PASSAGE >>
»»

Q. Who were you rooting for at the end of the second set of Kyrgios and Nadal, the older guy or the younger guy?
MILOS RAONIC: I wasn't rooting. I was just watching.
Q. What did you observe?
MILOS RAONIC: Some habits. Seeing what they do. I played Kyrgios recently; I haven't played Rafa for a while. So just looking and trying to see what the tendencies are.
Q. Your last match was the best you'd ever served. Was this better than that, the last three sets?
MILOS RAONIC: Yeah. I've been serving in general well this tournament, and even throughout the clay court season. But obviously here it sort of gets exemplified a little bit more. It's a little bit more on display.
That's helping me, taking a lot of pressure off me and putting more so on my opponents.
Q. Speaking of your serve, Kei just said he couldn't read your serve at all. You are very intelligent player. Maybe that's why he couldn't read your serve. Can you talk about mixing up different kinds of shots. Talk about what is the key of making that many aces.
MILOS RAONIC: Well, the most important thing is when you decide to go somewhere that you hit the spot and you hit it, for me, pretty big. So it's important to be able to hit your spots close to the lines and sort of keep it out of reach.
Another important thing is from the same position pretty much, same toss, to be able to serve wherever you want. And also, to have the confidence in all the serves, that when the important moments do come up, you don't sort of go to a habit, you can always keep changing it.

««

DATA SEGMENT >>
»»

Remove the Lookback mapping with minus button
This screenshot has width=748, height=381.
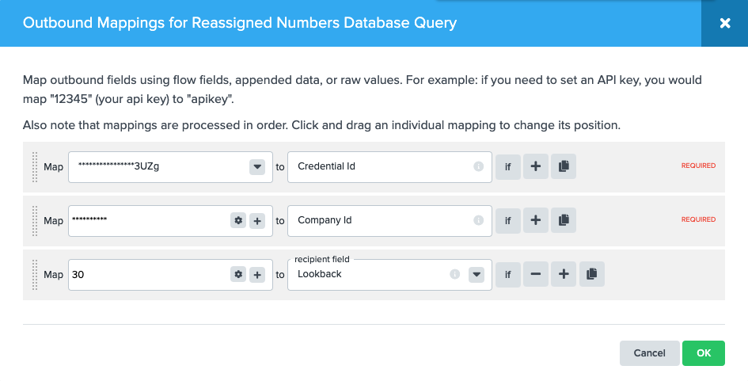click(x=536, y=274)
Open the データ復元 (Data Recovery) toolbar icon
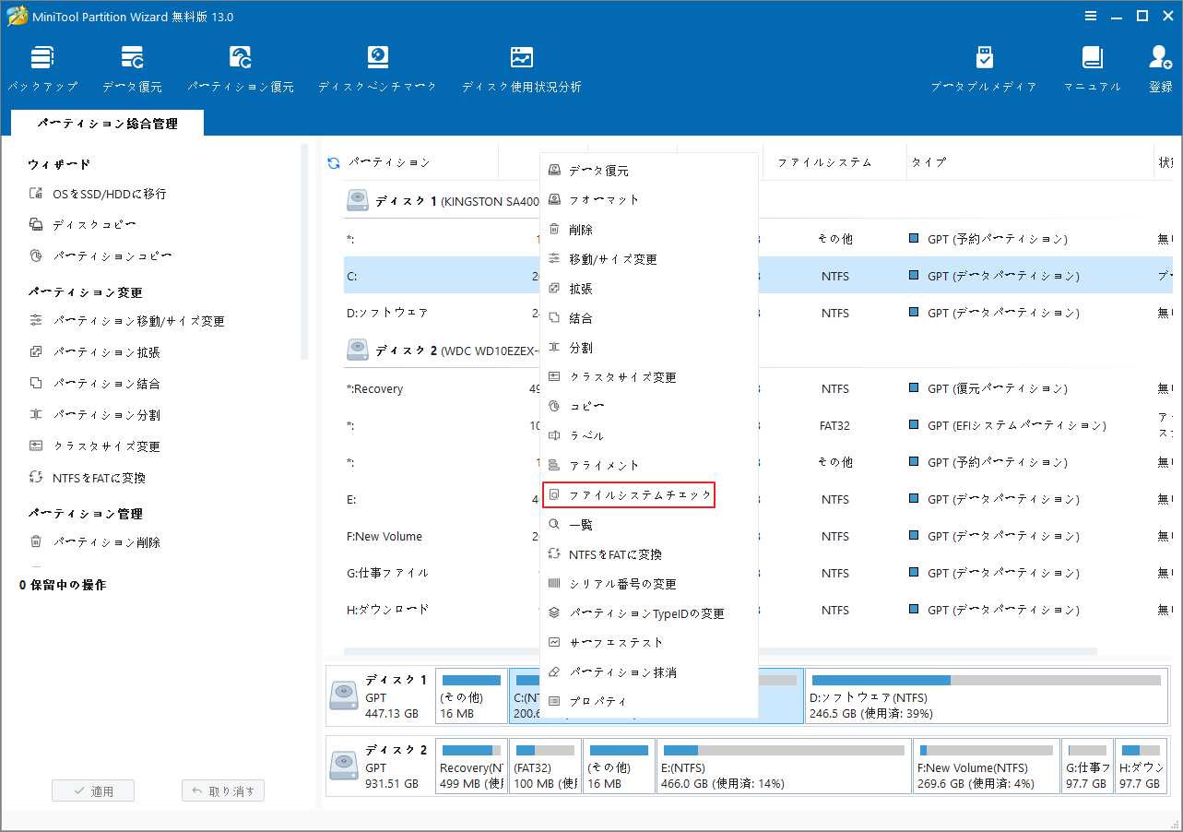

««

COMPLETE THE FOLLOWING >>
**a.** Summarize the Raonic interview in two sentences.
**b.** In the Raonic interview, which of the two players he was watching does Raonic say he played recently?
**c.** Reproduce the Raonic interview verbatim from "MILOS RAONIC: Yeah. I've been" to "out of reach.".

PROBLEM SOLUTIONS >>
**a.** Milos Raonic says he was not rooting for either Kyrgios or Nadal but watching them for habits and tendencies, and that he has been serving well this tournament and through the clay court season, which takes pressure off him and puts it on his opponents. He says the key to his aces is hitting his spots close to the lines and hitting them big, serving anywhere from the same position and toss, and having confidence in every serve so he can keep changing it in important moments.

**b.** Kyrgios.

**c.**
MILOS RAONIC: Yeah. I've been serving in general well this tournament, and even throughout the clay court season. But obviously here it sort of gets exemplified a little bit more. It's a little bit more on display.
That's helping me, taking a lot of pressure off me and putting more so on my opponents.
Q. Speaking of your serve, Kei just said he couldn't read your serve at all. You are very intelligent player. Maybe that's why he couldn't read your serve. Can you talk about mixing up different kinds of shots. Talk about what is the key of making that many aces.
MILOS RAONIC: Well, the most important thing is when you decide to go somewhere that you hit the spot and you hit it, for me, pretty big. So it's important to be able to hit your spots close to the lines and sort of keep it out of reach.